(PROBLEM TO WORK ON)
Nothing is needed except the lines below that run from the one with "Golf Trophies (861, 2131)" through the one with "Male Gymnast Participation", repeated exactly.

(SUPPLIED DATA)
--- START ---

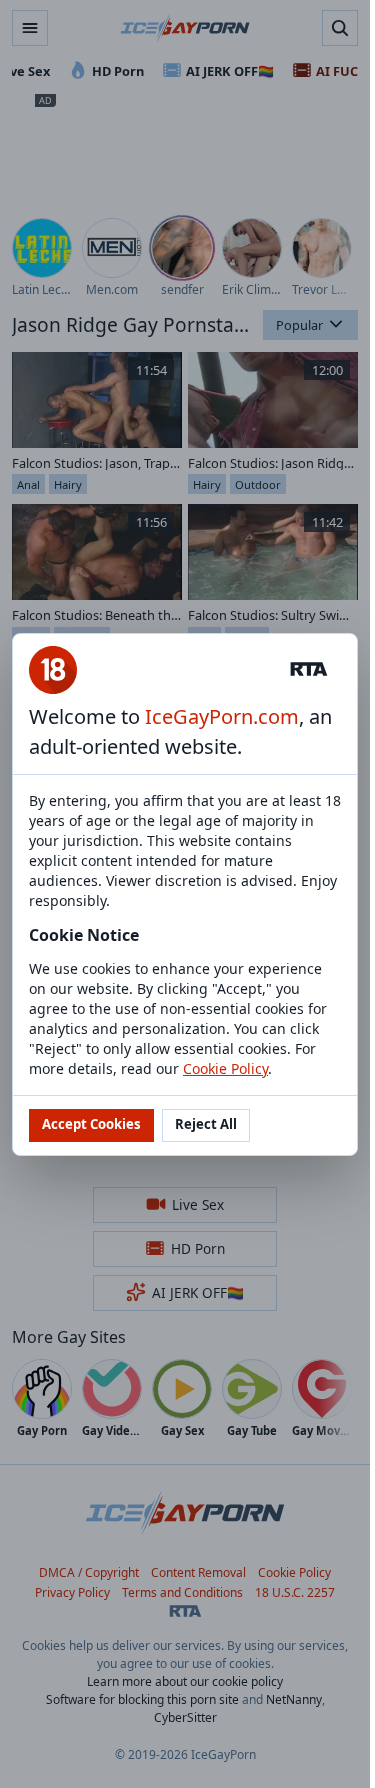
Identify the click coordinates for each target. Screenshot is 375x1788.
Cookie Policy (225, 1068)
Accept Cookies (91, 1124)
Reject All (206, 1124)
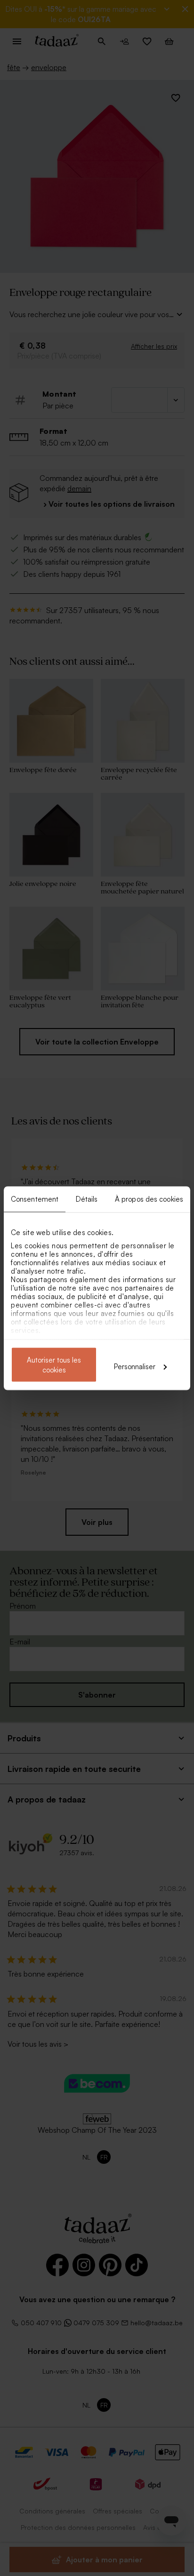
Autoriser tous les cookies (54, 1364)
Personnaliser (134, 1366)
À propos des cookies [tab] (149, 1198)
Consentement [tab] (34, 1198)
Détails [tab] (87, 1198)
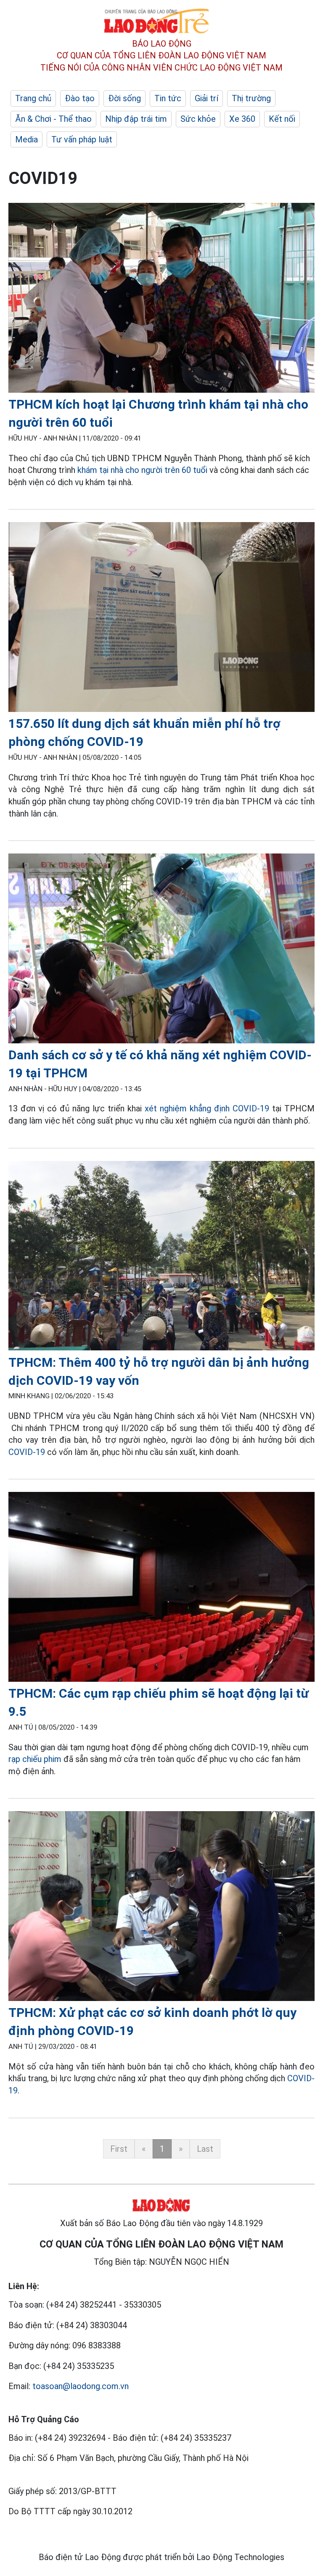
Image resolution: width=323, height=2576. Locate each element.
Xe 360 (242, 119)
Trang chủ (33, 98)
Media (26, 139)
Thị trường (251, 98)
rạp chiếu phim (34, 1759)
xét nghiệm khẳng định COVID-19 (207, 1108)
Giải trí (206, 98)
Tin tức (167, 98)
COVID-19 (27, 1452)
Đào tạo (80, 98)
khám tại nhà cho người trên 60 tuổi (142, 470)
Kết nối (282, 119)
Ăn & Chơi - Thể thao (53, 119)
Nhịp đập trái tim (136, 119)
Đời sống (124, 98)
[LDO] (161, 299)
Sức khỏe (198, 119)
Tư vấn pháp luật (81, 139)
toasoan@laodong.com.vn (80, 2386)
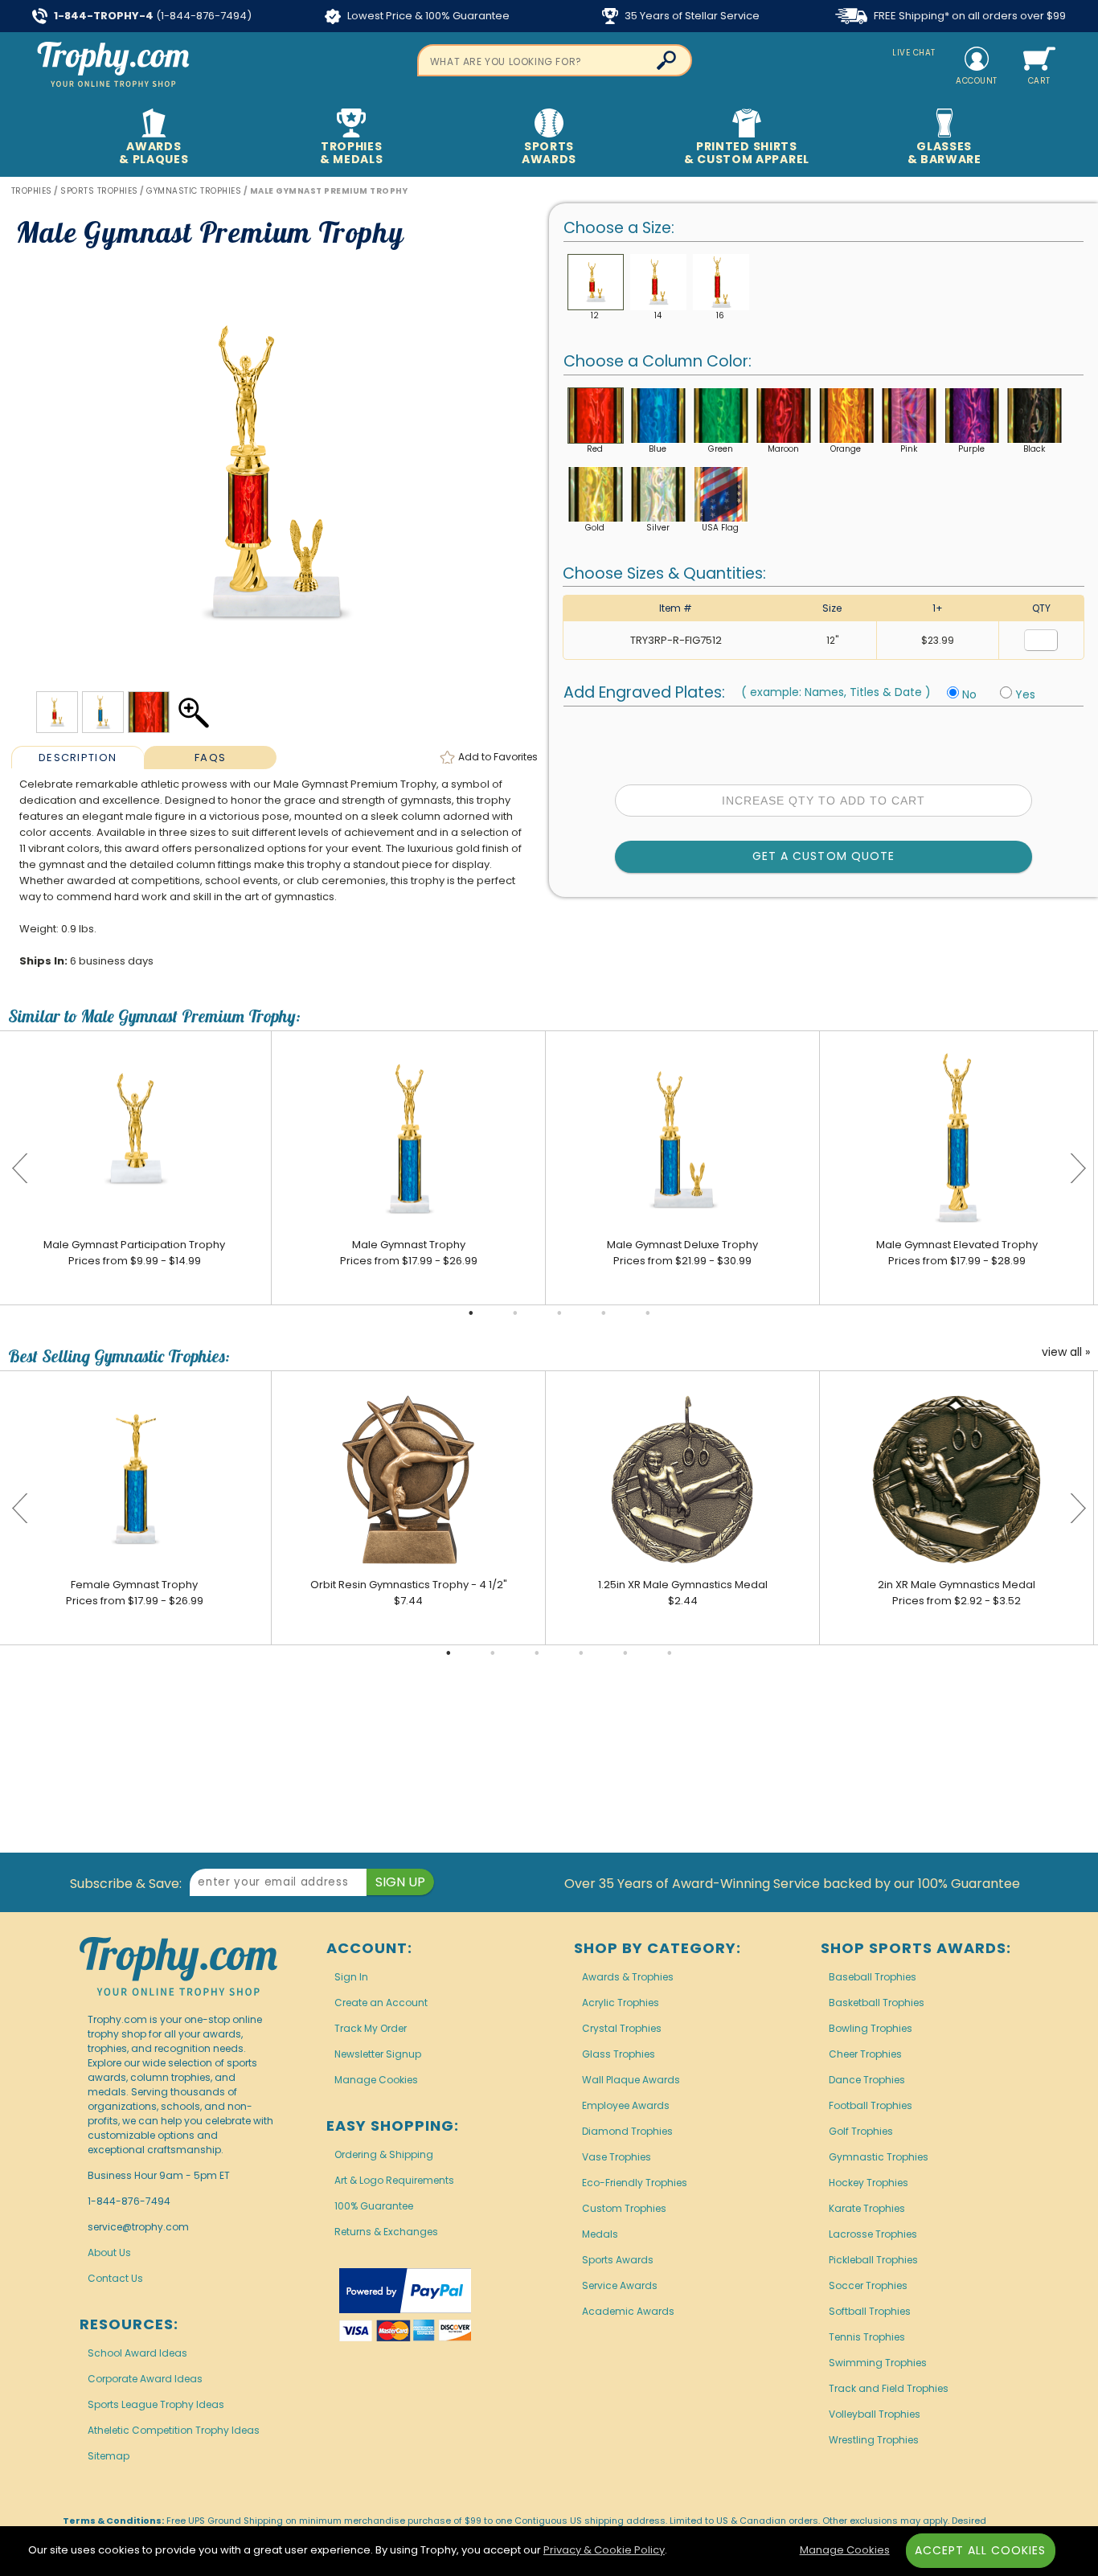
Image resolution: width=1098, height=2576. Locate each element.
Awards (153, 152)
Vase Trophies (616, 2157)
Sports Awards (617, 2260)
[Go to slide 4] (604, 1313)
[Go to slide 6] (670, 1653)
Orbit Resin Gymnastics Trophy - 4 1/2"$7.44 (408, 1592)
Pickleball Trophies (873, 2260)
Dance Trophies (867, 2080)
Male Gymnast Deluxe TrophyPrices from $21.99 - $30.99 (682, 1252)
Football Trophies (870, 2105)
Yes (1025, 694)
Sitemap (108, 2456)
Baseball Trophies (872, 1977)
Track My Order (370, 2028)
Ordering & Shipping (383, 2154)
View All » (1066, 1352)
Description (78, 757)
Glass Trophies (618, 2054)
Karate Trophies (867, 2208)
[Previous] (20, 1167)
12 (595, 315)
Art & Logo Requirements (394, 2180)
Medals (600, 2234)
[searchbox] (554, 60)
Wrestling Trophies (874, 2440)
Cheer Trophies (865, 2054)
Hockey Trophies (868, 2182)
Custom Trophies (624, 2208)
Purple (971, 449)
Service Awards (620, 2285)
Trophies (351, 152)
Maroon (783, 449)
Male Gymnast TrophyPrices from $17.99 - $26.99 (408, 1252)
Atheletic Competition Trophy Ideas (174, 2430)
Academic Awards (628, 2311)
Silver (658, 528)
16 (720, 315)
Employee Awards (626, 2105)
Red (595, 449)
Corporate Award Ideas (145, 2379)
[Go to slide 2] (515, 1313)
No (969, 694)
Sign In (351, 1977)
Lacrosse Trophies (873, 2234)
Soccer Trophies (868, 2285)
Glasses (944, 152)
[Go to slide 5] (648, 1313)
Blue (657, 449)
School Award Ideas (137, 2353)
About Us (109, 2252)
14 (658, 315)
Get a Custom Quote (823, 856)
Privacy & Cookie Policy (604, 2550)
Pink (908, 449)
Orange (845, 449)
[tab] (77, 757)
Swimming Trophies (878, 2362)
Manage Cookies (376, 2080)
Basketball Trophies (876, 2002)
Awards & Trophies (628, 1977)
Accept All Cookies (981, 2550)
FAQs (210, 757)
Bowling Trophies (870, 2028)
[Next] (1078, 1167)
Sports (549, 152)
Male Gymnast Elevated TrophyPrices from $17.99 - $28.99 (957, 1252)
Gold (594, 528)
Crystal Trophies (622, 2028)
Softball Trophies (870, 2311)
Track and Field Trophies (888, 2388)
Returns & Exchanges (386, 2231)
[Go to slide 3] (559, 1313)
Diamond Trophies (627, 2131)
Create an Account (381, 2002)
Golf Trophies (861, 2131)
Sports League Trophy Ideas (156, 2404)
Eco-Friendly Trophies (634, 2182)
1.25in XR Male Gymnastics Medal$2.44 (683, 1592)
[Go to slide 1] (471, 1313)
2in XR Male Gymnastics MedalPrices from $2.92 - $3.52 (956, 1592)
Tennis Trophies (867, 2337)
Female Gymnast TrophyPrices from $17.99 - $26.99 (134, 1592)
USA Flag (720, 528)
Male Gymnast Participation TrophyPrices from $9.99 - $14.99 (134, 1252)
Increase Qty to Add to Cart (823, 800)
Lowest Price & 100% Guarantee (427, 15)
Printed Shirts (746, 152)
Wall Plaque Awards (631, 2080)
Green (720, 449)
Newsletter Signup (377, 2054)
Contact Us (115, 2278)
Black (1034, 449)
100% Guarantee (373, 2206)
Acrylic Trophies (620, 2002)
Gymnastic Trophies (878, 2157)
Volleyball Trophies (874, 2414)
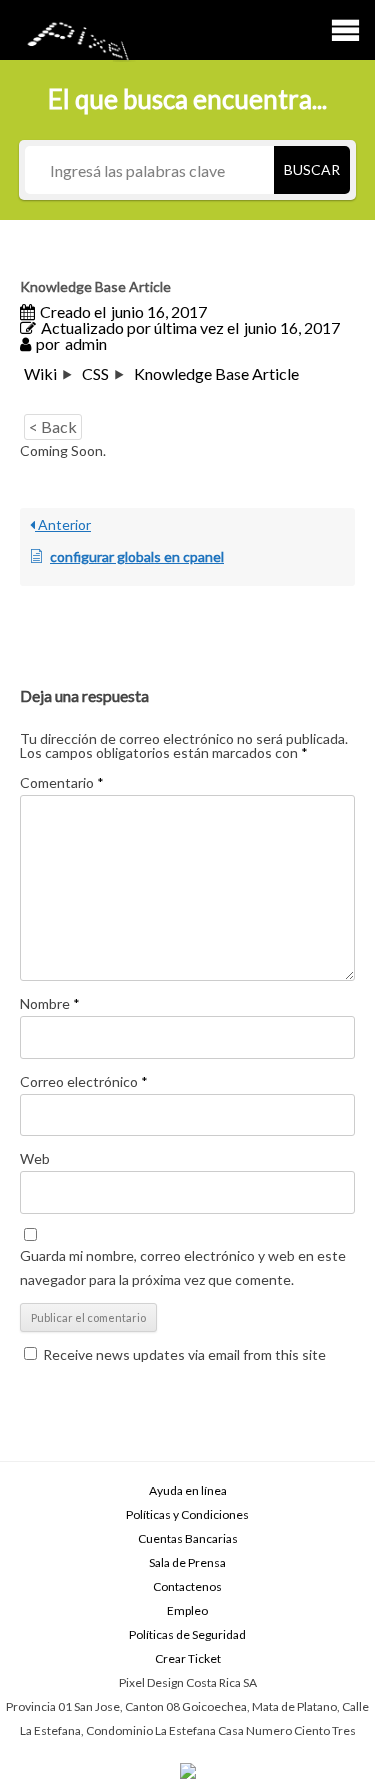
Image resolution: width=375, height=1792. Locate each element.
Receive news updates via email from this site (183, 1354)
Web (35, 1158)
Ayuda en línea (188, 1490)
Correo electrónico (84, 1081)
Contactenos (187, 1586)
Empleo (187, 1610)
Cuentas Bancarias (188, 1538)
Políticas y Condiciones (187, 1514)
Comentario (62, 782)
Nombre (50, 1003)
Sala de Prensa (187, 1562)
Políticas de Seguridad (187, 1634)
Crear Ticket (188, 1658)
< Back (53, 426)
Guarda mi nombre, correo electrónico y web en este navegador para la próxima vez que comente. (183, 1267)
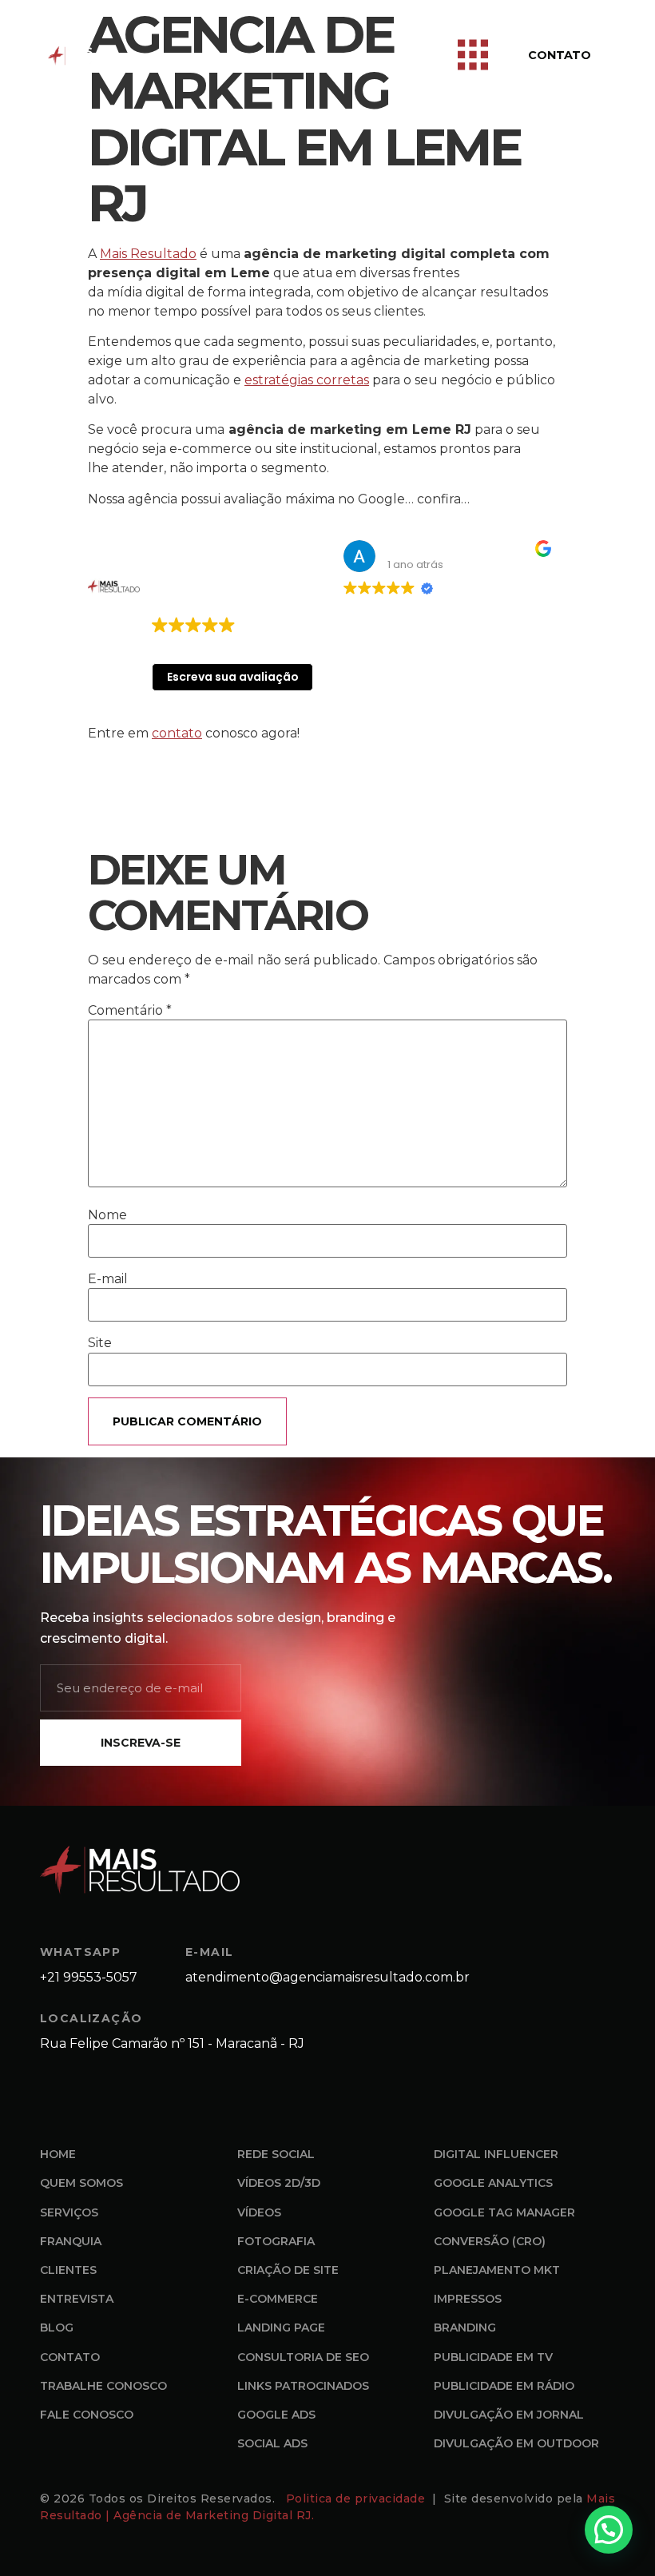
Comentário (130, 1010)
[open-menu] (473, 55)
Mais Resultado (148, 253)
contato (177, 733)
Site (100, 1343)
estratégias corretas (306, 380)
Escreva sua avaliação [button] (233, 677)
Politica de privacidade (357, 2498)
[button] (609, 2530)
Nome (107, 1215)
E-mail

--- END ---

(RESPONSE TO THE EXERCISE)
Golf Trophies (861, 2131)
Sports League Trophy Ideas (156, 2404)
Eco-Friendly Trophies (634, 2182)
1.25in XR Male Gymnastics Medal$2.44 (683, 1592)
[Go to slide 1] (471, 1313)
2in XR Male Gymnastics MedalPrices from $2.92 - $3.52 (956, 1592)
Tennis Trophies (867, 2337)
Female Gymnast TrophyPrices from $17.99 - $26.99 (134, 1592)
USA Flag (720, 528)
Male Gymnast Participation TrophyPrices from $9.99 - $14.99 (134, 1252)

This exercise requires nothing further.